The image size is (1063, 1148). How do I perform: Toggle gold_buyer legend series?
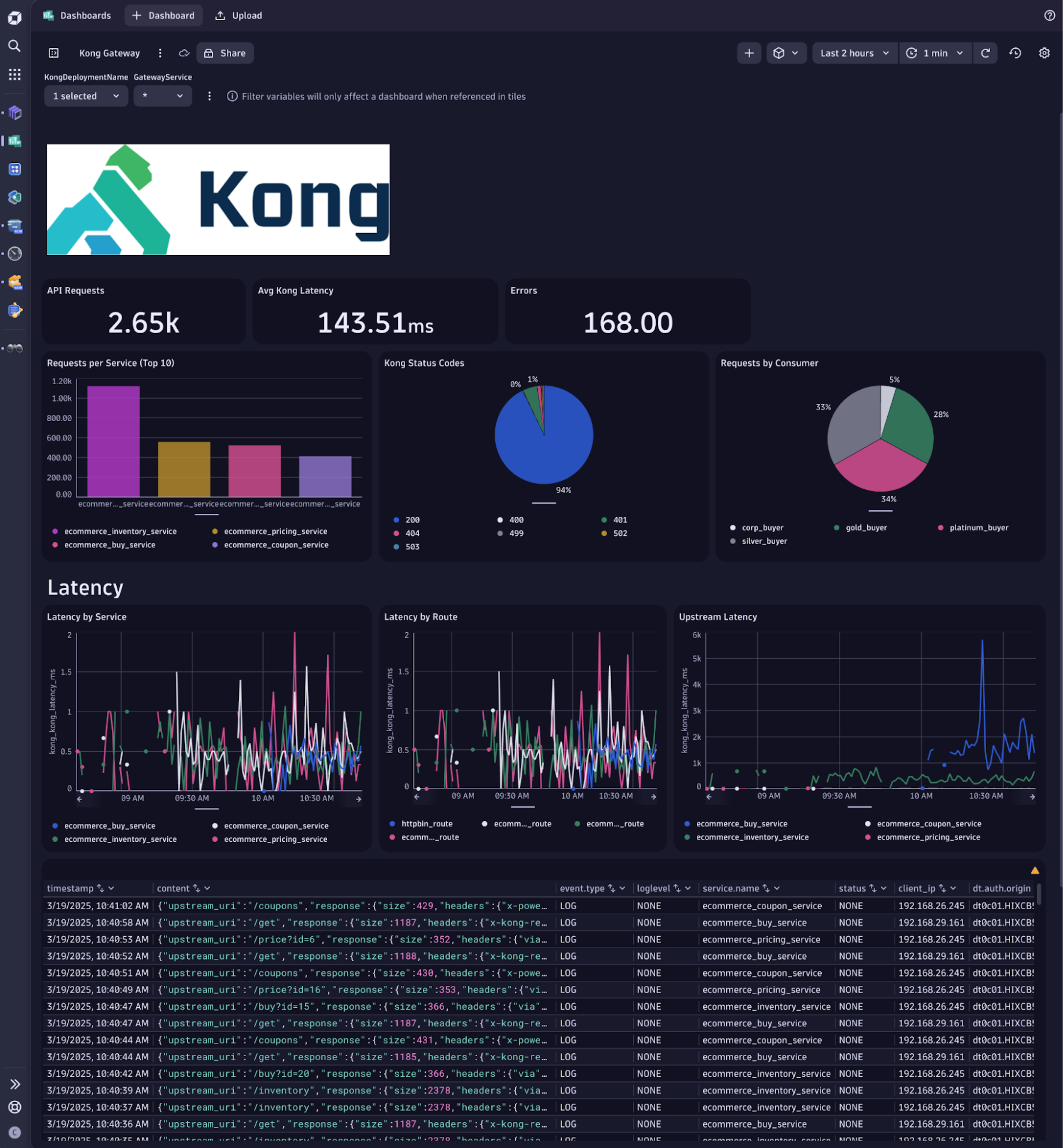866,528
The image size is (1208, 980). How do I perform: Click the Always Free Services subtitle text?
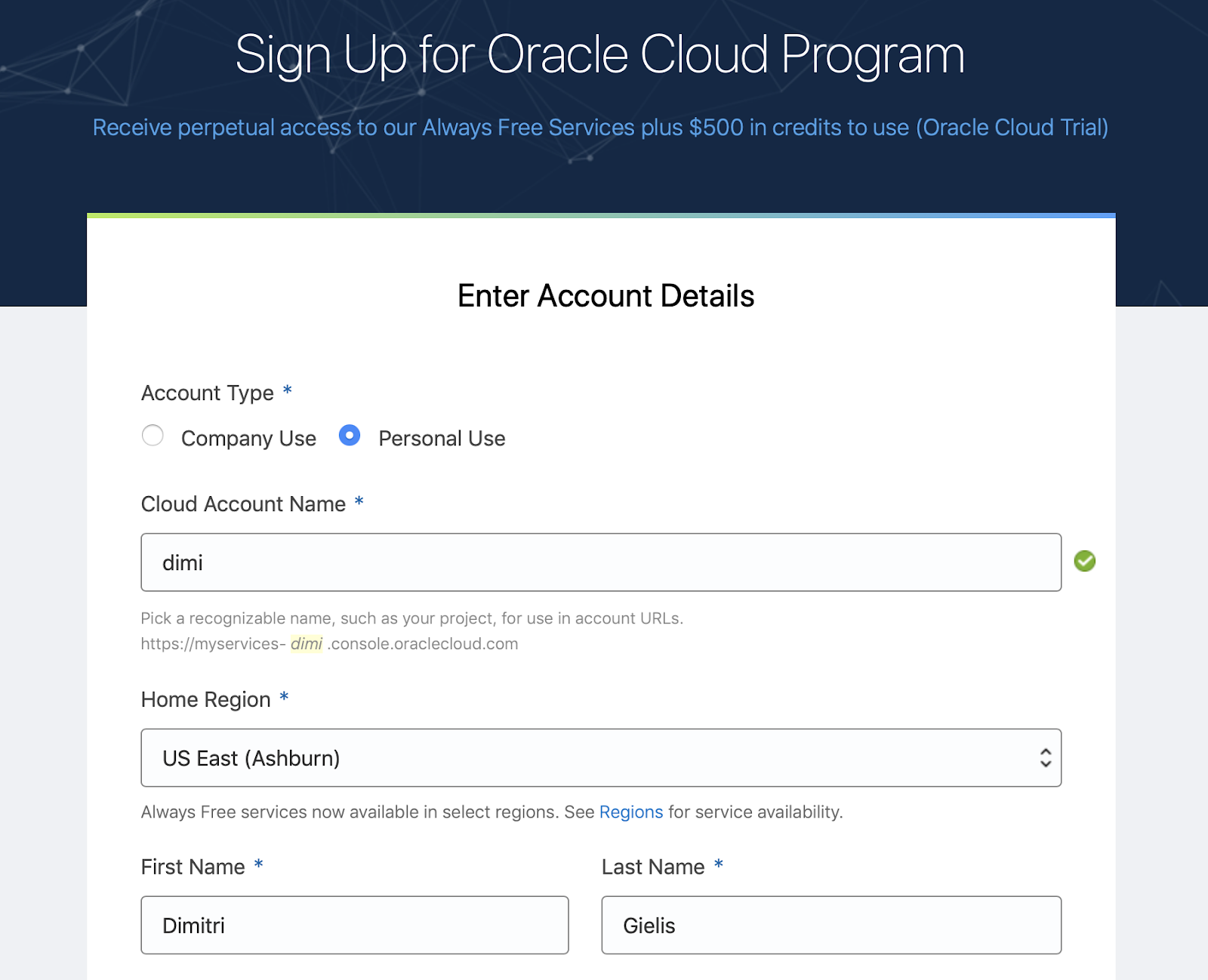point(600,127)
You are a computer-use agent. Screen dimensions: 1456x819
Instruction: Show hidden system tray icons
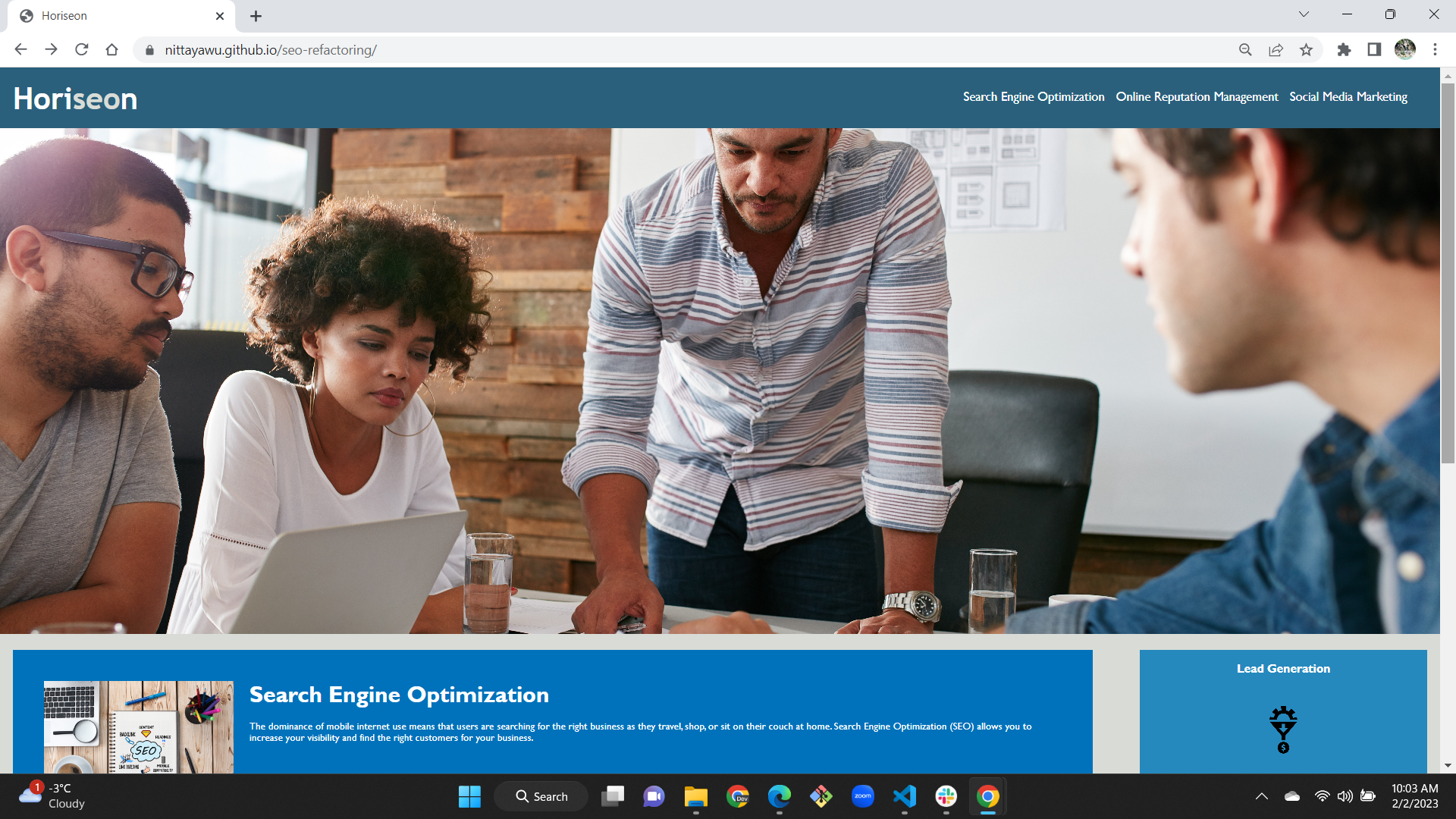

WHAT TO PRODUCE - Please print the data above once more, exactly and without images.

WRITTEN ANSWER -
The image size is (1063, 1148). How do I perform: Toggle gold_buyer legend series?
866,528
The image size is (1208, 980). How do I perform: Click the Always Free Services subtitle text?
point(600,127)
You are a computer-use agent. Screen dimensions: 1456x819
Instruction: Show hidden system tray icons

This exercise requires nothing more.